Ich erwarte mir viel von diesem Buch, bin dann aber ziemlich ernüchtert, als ich lese, bei den Wahrheitsquellen, die seit Beginn der Neuzeit zu den Fundamenten unserer Demokratie geworden seien, handle es sich um die objektive Wissenschaft, die unabhängige Justiz und die freie Presse. Mit Verlaub, doch das ist schlicht Blödsinn. Die unabhängige Justiz (Richter werden von politischen Parteien gewählt) und die freie Presse (die Presse berichtet im Interesse ihrer Eigentümer) hat es noch nie gegeben, und um die objektive Wissenschaft wird unablässig gerungen.
Aufschlussreich ist hingegen, was der Autor über die von Platon begründete Wahrheitsvorstellung ausführt: Die Wahrheit ist nicht im Hier und Jetzt zu finden, sie wird dem Menschen ausserhalb des Hier und Jetzt gegeben. Gemäss Richard Rorty hatte dies auch mit dem harten Leben von damals zu tun (eine Verbesserung dieses Lebens lag jenseits aller Vorstellung). "Die Vorstellung, dass die irdische Wirklichkeit nur 'Schein' ist, enthielt Hoffnung und Trost (...) Die Funktion der Wahrheit bestand entsprechend darin, so Rorty, 'sie aus dem Elend zu erheben und in eine bessere Welt zu befördern.'"
Rob Wijnberg erzählt seine kurze Geschichte der Zeit als Geschichte der Emanzipation des Menschen. War dieser von 400 v.Chr. bis 1600 n.Chr. passiv und untertänig, so wurde aus ihm von 1600 bis 1950 ein Träger von Rechten, der sich als Beherrscher der natürlichen Ordnung wähnte. Möglich wurde das nicht im luftleeren Raum, sondern es ging einher mit der Verbrennungsökonomie (Öl und Gas), die sowohl Fortschritt als auch Zerstörung (Konzentrationslager) möglich machten.
Der nächste Schritt wurde dann wesentlich von Nietzsche ("Thatsachen giebt es nicht, nur Interpretationen.") eingeleitet. Mit anderen Worten: Die Wahrheit wird weder gegeben, noch gefunden, sondern gemacht. "Die Wahrheit ist kein Spiegelbild, sondern eine Projektion des Menschen."

Datensätze.
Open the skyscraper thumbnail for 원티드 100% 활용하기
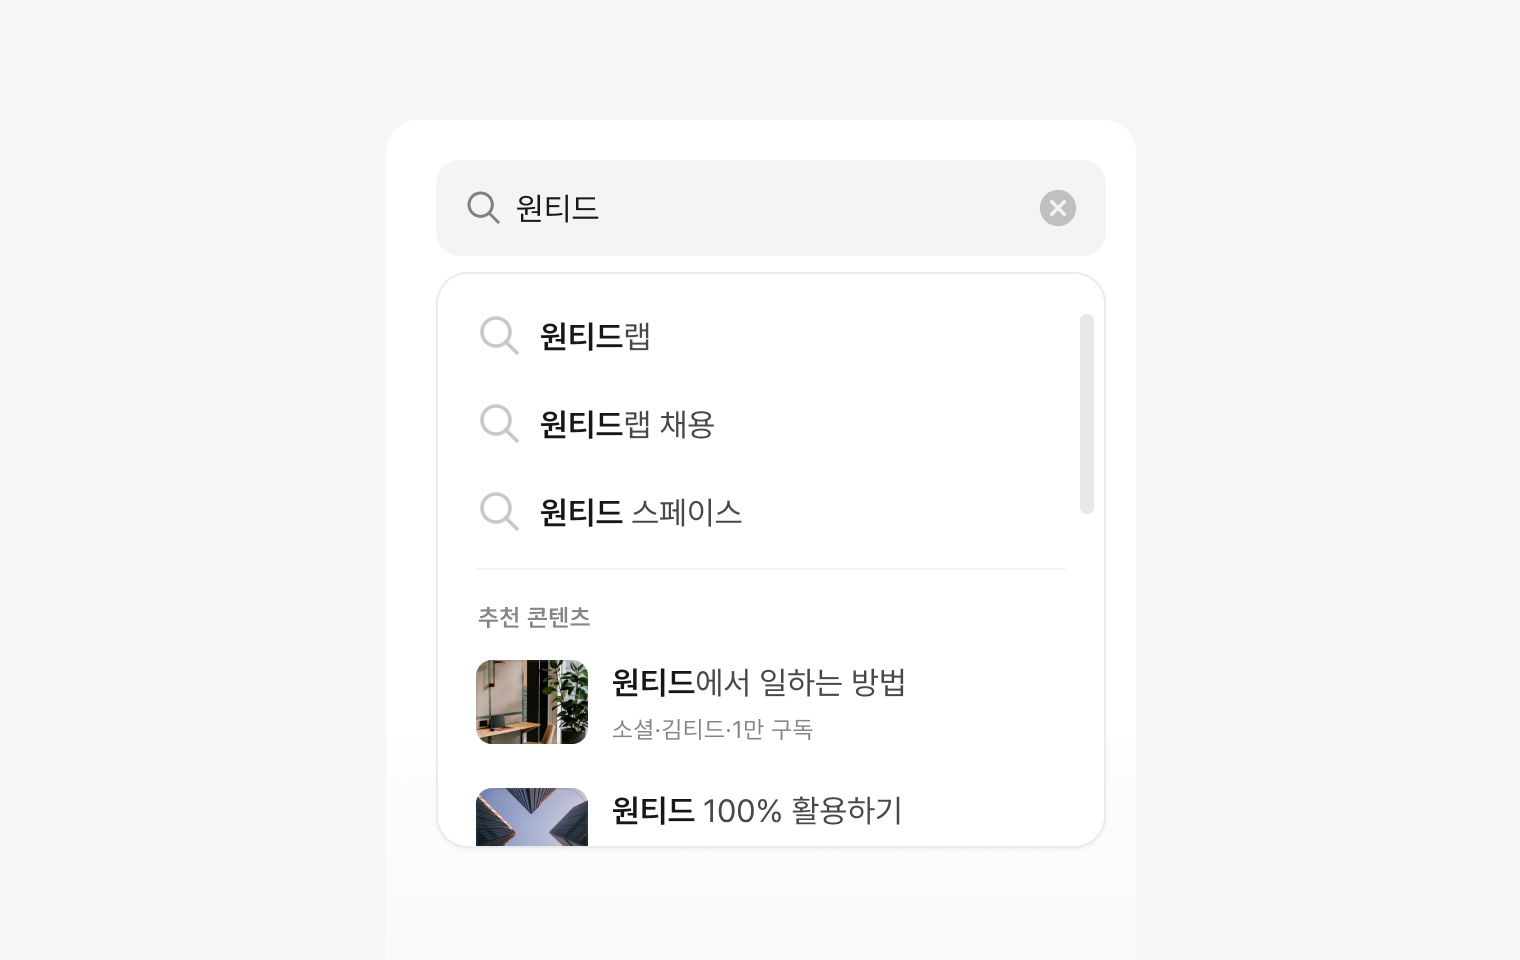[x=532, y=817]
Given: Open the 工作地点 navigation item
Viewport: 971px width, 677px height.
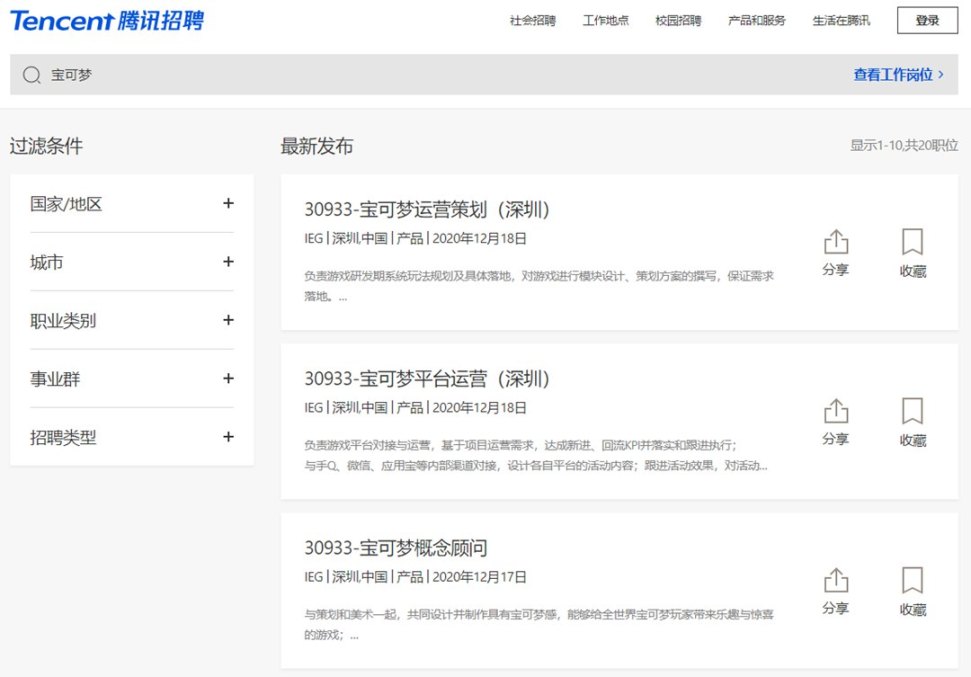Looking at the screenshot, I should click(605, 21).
==
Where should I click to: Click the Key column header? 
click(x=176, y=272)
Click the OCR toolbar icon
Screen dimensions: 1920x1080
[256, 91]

Anforderungen.
1) Sammle alle Zeilen, in denen das Wort „Open“ vorkommt, und gib sie wörtlich wieder.
2) Fahre mit der Buchbesprechung über die Wahrheit im Anschluss an ihren letzten Satz fort.

Ergebnisse der Übung.
1)
Open the skyscraper thumbnail for 원티드 100% 활용하기
Given: Open the 工作地点 navigation item

2)
1947, zwei Jahre nach dem Zweiten Weltkrieg, wurde auf dem Mont Pèlerin die Ideologie des freien Marktes eingeläutet, deren Folge die Ökonomisierung der Gesellschaft war. Die Wahrheit wurde zu einem Produkt. "Die Welt ein Laden, der Mensch ein Kunde", so Rob Wijnberg. "In der heutigen postmodernen Konsumgesellschaft ist Wahrheit nicht gegeben, sie wird nicht gefunden oder gemacht, sie wird konsumiert."
Unsere Sicht der Welt (und damit auch unsere Sicht der Wahrheit) ist wesentlich ökonomisch geprägt. Es sind die gesellschaftlichen Bedingungen (unsere Lebensbedingungen), die unserer Wahrnehmung prägen. So regieren die Gesetze des Marktes nicht nur die Welt der Waren, sondern auch die Politik. Anders gesagt: Was obenaus schwingt, ist das, was sich am besten verkauft. Ob im Supermarkt oder im Parlament.
Bedürfnisbefriedigung, weist Rob Wijnberg nach, rangiert zuoberst auf der Wertskala, die uns leitet. Es erstaunt daher nicht, dass in einer Warenwelt auch die Wahrheit zur Ware wird, die genauso konsumiert wird wie andere Waren auch.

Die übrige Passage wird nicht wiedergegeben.